La salud mental de los adultos que cuidan a niños/as y adolescentes también está profundamente influida por las condiciones sociales, laborales y culturales que enfrentan. Las altas demandas laborales, la falta de acceso a servicios de salud mental, la precariedad económica y la presión social de “ser el adulto responsable” sin espacios para la vulnerabilidad, son factores que no pueden ignorarse.

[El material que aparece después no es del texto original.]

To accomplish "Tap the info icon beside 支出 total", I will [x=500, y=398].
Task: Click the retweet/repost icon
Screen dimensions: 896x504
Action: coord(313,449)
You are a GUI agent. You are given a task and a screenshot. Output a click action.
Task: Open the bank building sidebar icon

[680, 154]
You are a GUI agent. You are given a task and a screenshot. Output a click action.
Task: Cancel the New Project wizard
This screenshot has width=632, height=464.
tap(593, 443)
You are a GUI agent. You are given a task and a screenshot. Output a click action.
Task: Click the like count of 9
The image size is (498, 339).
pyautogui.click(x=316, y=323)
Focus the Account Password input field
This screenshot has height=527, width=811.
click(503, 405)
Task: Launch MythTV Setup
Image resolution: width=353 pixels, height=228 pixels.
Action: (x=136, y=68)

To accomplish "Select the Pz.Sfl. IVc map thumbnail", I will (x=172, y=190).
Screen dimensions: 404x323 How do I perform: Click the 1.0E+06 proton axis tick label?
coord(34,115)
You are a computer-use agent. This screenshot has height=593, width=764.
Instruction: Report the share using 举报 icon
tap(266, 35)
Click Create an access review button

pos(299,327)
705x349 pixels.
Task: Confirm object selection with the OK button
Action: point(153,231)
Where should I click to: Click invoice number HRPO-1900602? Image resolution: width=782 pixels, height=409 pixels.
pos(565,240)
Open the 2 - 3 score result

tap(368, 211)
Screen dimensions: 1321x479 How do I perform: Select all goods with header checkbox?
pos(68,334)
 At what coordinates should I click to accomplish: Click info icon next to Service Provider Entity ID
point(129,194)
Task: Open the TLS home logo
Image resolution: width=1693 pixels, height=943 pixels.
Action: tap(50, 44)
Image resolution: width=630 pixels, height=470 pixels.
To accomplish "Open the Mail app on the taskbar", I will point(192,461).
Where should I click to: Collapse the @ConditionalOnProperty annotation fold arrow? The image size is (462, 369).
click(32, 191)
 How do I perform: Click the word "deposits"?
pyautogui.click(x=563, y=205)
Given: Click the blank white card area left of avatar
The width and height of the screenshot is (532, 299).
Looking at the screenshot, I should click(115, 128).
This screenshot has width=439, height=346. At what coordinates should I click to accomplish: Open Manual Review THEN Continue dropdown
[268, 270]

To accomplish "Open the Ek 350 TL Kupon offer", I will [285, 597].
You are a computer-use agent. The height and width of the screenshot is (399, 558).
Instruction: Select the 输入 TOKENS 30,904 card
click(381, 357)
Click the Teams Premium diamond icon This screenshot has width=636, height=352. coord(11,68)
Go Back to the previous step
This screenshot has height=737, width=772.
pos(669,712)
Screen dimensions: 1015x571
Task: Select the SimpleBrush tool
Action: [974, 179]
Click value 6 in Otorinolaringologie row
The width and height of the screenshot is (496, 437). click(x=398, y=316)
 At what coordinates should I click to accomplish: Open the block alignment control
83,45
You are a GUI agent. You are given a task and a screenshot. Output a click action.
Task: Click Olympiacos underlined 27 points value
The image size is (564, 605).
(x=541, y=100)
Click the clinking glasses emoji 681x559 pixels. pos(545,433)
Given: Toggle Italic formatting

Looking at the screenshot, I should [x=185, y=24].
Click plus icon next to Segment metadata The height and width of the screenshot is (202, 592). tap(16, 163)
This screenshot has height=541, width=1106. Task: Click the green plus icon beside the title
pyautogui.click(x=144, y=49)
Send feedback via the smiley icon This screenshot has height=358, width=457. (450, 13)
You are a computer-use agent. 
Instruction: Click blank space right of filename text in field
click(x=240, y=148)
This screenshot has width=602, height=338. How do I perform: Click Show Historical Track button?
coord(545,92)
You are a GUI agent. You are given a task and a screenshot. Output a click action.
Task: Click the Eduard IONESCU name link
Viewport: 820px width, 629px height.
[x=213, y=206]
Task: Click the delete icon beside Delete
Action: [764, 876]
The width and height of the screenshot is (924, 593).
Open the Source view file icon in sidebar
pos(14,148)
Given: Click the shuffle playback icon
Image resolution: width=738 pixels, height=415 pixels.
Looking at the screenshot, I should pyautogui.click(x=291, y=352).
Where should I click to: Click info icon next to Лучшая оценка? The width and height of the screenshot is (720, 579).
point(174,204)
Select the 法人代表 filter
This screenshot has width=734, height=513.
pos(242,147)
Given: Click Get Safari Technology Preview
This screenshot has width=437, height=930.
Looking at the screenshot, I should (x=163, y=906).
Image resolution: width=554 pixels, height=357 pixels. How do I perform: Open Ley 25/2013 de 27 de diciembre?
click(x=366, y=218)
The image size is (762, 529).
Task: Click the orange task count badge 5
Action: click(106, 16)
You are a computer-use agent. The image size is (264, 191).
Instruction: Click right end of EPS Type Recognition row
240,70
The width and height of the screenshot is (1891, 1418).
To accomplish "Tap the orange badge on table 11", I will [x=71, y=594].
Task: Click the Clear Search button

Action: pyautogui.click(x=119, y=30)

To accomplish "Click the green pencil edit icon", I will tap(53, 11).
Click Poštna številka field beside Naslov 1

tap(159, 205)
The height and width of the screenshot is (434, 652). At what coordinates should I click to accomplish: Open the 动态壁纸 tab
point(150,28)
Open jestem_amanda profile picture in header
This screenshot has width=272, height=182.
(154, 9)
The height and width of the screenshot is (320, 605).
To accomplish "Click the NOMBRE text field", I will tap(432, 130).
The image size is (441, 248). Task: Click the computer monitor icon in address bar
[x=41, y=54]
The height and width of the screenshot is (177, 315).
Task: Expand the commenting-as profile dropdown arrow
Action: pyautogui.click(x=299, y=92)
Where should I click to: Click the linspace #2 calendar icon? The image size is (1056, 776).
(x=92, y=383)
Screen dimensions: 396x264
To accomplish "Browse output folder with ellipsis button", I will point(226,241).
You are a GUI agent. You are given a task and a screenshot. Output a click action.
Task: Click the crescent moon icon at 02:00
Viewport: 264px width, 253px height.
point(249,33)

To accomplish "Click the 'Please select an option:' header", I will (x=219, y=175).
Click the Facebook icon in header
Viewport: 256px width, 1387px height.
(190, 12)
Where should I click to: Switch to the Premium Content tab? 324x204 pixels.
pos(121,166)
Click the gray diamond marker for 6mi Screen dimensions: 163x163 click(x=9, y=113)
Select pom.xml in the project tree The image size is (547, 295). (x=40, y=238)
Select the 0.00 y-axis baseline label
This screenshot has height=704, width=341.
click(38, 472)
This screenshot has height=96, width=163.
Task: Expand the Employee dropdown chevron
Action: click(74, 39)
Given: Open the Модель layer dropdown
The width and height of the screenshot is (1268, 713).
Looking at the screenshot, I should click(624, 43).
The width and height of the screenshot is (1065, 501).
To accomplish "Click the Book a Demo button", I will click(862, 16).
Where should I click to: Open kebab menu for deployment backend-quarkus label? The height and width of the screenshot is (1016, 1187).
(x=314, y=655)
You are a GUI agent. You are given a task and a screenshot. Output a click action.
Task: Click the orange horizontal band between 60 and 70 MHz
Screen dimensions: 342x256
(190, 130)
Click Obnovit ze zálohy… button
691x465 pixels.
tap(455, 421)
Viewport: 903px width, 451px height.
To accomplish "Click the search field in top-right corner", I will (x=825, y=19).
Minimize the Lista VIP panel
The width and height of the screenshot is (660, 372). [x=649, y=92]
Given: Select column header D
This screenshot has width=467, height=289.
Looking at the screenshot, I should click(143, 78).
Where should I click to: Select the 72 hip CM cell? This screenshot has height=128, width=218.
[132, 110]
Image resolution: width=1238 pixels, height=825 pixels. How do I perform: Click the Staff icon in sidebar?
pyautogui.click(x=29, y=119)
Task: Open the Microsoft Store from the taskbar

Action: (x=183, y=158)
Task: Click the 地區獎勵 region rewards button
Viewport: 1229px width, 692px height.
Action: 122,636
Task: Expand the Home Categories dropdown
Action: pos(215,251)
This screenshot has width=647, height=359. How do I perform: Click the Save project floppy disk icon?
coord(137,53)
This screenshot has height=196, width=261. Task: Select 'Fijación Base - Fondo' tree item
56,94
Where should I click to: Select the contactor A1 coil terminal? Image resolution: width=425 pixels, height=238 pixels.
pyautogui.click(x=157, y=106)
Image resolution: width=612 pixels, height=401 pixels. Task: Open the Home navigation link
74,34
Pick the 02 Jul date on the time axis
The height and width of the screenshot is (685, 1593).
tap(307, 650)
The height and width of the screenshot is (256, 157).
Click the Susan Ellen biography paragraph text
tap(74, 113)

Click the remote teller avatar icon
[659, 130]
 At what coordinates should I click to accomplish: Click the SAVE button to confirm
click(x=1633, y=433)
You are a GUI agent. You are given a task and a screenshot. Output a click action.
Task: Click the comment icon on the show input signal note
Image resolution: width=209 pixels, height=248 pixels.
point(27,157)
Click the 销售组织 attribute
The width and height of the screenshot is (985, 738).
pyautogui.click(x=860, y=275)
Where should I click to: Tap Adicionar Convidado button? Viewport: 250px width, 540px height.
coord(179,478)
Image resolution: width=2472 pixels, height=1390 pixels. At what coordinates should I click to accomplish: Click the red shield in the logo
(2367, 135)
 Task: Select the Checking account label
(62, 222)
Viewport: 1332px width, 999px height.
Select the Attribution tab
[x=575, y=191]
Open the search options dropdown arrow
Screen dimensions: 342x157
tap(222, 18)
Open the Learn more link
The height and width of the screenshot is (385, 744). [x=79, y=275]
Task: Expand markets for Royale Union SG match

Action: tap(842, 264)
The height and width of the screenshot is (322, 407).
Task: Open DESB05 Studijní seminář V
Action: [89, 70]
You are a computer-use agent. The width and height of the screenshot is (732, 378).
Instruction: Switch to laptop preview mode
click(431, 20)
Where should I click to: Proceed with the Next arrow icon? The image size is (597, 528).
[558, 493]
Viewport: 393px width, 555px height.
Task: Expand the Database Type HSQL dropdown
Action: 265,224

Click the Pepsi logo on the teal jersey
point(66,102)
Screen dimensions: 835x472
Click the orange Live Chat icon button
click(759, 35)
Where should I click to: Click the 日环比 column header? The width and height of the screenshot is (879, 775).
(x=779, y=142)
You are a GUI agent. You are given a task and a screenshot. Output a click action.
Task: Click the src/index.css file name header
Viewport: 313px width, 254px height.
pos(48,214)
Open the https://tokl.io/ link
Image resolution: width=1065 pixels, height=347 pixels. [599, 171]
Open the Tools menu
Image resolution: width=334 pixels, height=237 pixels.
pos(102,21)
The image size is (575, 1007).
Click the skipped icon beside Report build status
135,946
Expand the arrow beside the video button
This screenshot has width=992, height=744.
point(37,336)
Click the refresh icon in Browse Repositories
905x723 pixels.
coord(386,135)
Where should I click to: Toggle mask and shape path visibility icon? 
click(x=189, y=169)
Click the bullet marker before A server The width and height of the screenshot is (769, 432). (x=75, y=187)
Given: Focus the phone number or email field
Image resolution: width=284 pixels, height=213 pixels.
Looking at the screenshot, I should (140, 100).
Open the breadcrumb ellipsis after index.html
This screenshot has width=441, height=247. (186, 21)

Por eso, creo que, como sociedad, debemos replantearnos cómo entendemos y abordamos la salud mental. Es necesario un enfoque integral que no sólo incluya programas para fortalecer las habilidades socioemocionales de la infancia, sino que también fomente redes de apoyo y espacios de autocuidado para los adultos. Esto incluye políticas públicas que faciliten el acceso a terapia, horarios laborales flexibles que permitan una conciliación real entre trabajo y familia, y campañas de sensibilización que desestigmaticen la búsqueda de ayuda psicológica en cualquier etapa de la vida.
La salud mental es un tejido interconectado. Al cuidarnos a nosotros mismos, también cuidamos de los niños, niñas y adolescentes que contenemos. En este círculo de vida y cuidado, todos somos protagonistas. Todo pareciera indicar que el bienestar de la infancia y la adolescencia comienza en la adultez que los contiene.